Das LSG hat im Rahmen der Subsumtion unter § 44 Abs 2 SGB VI zwar festgestellt, daß der Kläger seit Februar 1993 noch körperlich leichte Arbeiten mit näher beschriebenen Einschränkungen verrichten kann. Das LSG hätte aber, was die Beklagte zu Recht gerügt hat, das Restleistungsvermögen des Klägers umfassend ermitteln und insbesondere die vom orthopädischen Sachverständigen nicht eindeutig nachvollziehbar begründete und ungewöhnliche Anforderung einer jederzeit nach freiem Entschluß häufig wechselnden Körperhaltung zB durch Nachfrage bei diesem Sachverständigen weiter aufklären müssen (§ 103 SGG).
Selbst wenn die weitere Sachaufklärung das bisherige Ergebnis hinsichtlich der qualitativen Leistungseinschränkungen bestätigt, fehlen ausreichende Feststellungen, daß der Kläger gleichwohl erwerbsunfähig iS von § 44 Abs 2 SGB VI ist. Das LSG hat insoweit allerdings geäußert, die eingeschränkte Leistungsfähigkeit des Klägers begründe „ernste Zweifel, ob er überhaupt noch in einem Betrieb einsetzbar” sei (S 10 der Urteilsgründe). An anderer Stelle (S 13 der Urteilsgründe) ist angegeben, es sei „davon auszugehen, daß dem Kläger der allgemeine Arbeitsmarkt wegen der bei ihm bestehenden besonderen qualitativen Leistungseinschränkungen verschlossen” sei, so daß er „als erwerbsunfähig beurteilt” werden müsse. Diese Ausführungen sind jedoch keine Tatsachenfeststellung, sondern geben lediglich eine Rechtsauffassung wieder, die als Schlußfolgerung nach der Prüfung eines Seltenheits- oder Katalogfalles gezogen wird. Es mangelt deshalb an der Feststellung von Tatsachen zur gesetzlichen Vorgabe in § 44 Abs 2 SGB VI, ob es in der Arbeitswelt eine bzw keine Tätigkeit gibt, die dem Leistungsvermögen des Klägers entspricht, und welche Einkünfte ggf aus dieser Tätigkeit erzielt werden können (vgl Großer Senat des BSG, aaO). Dies hätte das LSG – zB durch Einholung eines berufskundlichen Sachverständigengutachtens oder berufskundlicher Auskünfte – von Amts wegen (§ 103 SGG) aufklären müssen. Hierzu bestand insbesondere deshalb Anlaß, nachdem das SG festgestellt hatte, daß es für den Kläger auf dem Arbeitsmarkt keine seinem Leistungsvermögen entsprechende Tätigkeit ihrem Typ nach gebe, und die Beklagte andererseits im Berufungsverfahren geltend gemacht hatte, daß der Kläger auf dem allgemeinen Arbeitsmarkt noch vollschichtig einsatzfähig sei. Wenn das LSG aufgrund der nachzuholenden Sachaufklärung die beschriebenen Tatsachen feststellt, wird sich voraussichtlich bereits die Frage der Erwerbsfähigkeit mit positivem oder negativem Ergebnis beantworten lassen. Dann dürfte es auf die weitere Frage nicht mehr ankommen, ob beim Kläger ein sog Seltenheits- oder Katalogfall, eine Summierung ungewöhnlicher Leistungseinschränkungen oder eine schwere spezifische Leistungsbehinderung vorliegt und aus einem dieser Gründe eine namentlich zu benennende Tätigkeit zu ermitteln ist.

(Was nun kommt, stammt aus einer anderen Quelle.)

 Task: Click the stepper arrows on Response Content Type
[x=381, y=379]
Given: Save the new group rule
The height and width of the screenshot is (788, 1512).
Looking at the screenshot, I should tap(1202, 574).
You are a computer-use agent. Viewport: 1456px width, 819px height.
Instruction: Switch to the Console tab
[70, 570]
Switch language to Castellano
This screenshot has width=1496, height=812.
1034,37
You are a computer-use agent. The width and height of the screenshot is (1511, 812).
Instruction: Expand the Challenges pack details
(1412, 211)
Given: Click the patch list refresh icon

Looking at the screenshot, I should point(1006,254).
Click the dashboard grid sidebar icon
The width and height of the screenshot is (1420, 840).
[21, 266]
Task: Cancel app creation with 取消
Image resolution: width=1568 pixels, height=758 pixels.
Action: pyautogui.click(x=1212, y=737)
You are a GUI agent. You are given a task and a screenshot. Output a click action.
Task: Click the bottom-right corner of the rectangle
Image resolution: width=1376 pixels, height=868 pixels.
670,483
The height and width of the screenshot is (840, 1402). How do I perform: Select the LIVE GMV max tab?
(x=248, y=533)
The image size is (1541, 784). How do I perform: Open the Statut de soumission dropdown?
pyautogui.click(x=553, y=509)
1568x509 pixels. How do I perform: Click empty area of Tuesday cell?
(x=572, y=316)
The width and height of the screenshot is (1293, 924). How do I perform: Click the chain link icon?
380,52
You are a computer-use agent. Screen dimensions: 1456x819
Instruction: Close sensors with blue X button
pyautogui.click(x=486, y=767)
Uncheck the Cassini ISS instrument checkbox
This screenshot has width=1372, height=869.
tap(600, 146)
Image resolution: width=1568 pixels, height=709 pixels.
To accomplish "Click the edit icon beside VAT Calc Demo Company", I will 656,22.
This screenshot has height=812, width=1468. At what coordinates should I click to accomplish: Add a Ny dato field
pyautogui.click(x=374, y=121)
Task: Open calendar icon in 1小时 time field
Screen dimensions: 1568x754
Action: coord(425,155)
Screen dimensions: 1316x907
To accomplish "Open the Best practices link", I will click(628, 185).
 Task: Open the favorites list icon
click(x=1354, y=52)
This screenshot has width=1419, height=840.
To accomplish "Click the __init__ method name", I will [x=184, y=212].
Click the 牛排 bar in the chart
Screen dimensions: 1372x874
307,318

Da der Kläger im Rahmen eines Anspruchs auf Rente wegen Berufsunfähigkeit nach seinem bisherigen Beruf auf alle Tätigkeiten des allgemeinen Arbeitsmarktes in gleicher Weise wie beim Anspruch auf Rente wegen Erwerbsunfähigkeit verweisbar ist, kommt bei ihm eine Rente wegen Berufsunfähigkeit nicht in Betracht. Wenn die Voraussetzungen einer Rente wegen Erwerbsunfähigkeit fehlen, sind auch die Voraussetzungen einer Rente wegen Berufsunfähigkeit nicht gegeben. Sofern die Voraussetzungen einer Rente wegen Erwerbsunfähigkeit vorliegen, scheidet die geringere Rente wegen Berufsunfähigkeit aus.
Das angefochtene Urteil kann auf der gerügten fehlerhaften Rechtsanwendung und der infolgedessen unterbliebenen weiteren Sachaufklärung beruhen, denn bei weiteren Ermittlungen wäre ein Anspruch des Klägers auf Rente wegen Erwerbsunfähigkeit möglicherweise anders beurteilt worden.